In order to solve this issue we introduce a new set in the block manager
- `newly_used_blocks`. This tracks blocks that are in-use, but are not
yet part of a given checkpoint.

### Checkpoint WAL

New commits that happen while checkpointing have to be written
somewhere. In order to still allow for the checkpoint to truncate the
WAL to prevent it from growing indefinitely, we introduce the concept of
a **checkpoint WAL**. This is a secondary WAL that can be written to
only by concurrent commits while a checkpoint is happening.

When a checkpoint is started, the checkpoint flag is written to the
original WAL. The checkpoint flag contains the root metadata block
pointer that will be written **when the checkpoint is successful**.


```
main.db.wal
[INSERT #1][COMMIT][CHECKPOINT: NEW_ROOT: #2]
```

The checkpoint flag allows us to, during recovery, figure out if a
checkpoint was completed or if the checkpoint was not completed. This
determines if we need to replay the WAL. This is already done in the
current version to deal with a crash between flipping the root block
pointer and truncating the WAL, however, in the new version this happens
before **any** data is written instead of only happening at the end.
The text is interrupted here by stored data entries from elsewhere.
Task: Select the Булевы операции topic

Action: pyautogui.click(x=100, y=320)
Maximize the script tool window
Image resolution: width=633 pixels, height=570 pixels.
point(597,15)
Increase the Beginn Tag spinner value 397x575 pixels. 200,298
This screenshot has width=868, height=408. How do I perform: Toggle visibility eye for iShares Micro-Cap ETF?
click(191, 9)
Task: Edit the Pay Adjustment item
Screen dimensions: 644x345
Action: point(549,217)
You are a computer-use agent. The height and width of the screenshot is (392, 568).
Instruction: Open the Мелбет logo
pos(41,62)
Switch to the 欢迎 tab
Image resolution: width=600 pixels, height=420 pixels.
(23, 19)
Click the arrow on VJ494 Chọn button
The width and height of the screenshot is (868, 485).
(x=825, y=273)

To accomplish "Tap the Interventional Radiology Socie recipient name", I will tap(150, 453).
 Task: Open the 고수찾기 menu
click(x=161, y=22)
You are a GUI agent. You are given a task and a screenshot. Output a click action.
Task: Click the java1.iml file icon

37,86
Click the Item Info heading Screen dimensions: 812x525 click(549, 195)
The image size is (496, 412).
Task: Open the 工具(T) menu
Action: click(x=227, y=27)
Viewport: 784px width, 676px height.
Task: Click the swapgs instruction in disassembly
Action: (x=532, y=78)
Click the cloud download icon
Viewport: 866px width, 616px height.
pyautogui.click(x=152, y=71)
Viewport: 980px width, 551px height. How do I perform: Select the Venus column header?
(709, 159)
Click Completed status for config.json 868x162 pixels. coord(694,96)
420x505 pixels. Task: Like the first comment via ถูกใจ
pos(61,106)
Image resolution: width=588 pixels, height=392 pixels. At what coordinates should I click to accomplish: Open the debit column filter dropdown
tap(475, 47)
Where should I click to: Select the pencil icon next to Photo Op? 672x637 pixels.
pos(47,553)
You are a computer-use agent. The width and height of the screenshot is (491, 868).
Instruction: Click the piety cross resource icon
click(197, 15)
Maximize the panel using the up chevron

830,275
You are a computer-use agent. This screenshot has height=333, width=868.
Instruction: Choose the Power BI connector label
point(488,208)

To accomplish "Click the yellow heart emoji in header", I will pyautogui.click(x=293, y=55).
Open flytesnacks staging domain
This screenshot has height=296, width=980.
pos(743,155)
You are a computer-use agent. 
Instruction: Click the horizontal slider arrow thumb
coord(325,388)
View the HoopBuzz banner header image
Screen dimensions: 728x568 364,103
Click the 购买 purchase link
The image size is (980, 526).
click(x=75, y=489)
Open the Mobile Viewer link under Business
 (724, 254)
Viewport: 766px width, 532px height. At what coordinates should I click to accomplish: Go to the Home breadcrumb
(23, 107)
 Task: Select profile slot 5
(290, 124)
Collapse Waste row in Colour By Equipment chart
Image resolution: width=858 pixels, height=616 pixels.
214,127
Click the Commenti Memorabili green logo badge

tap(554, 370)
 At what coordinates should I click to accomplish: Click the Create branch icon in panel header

After this is written, we set any new commits to write to the checkpoint
WAL. For example, assume a new commit comes in that inserts some data.
We will now have the following situation:

```
main.db.wal
[INSERT #1][COMMIT][CHECKPOINT: NEW_ROOT: #2]

main.db.checkpoint.wal
[INSERT #2][COMMIT]
```

After the checkpoint is finished, we have flushed all changes in
`main.db.wal` to the main database file, while the changes in
`main.db.checkpoint.wal` have not been flushed. All we need to do is
move over the checkpoint WAL and have it replace the original WAL. This
will lead us to the following final result after the checkpoint:

```
main.db.wal
[INSERT #2][COMMIT]
```


#### Recovery

In order to provide ACID compliance all commits that have succeeded must
be persisted even across failures. That means that any commits that are
written to the checkpoint WAL need to be persisted no matter where we
crash. Below is a list of failure modes:

###### Crash Before Checkpoint Complete

Our situation is like this:

```
main.db
[ROOT #1]

main.db.wal
[INSERT #1][COMMIT][CHECKPOINT: NEW_ROOT: #2]

main.db.checkpoint.wal
[INSERT #2][COMMIT]
```

In order to recover in this situation, we need to replay both
`main.db.wal` and `main.db.checkpoint.wal`. The recovering process sees
that the checkpoint root does not match the root in the database, and
now also checks for the presence of a checkpoint WAL. It then replays
them in order (`main.db.wal` -> `main.db.checkpoint.wal`).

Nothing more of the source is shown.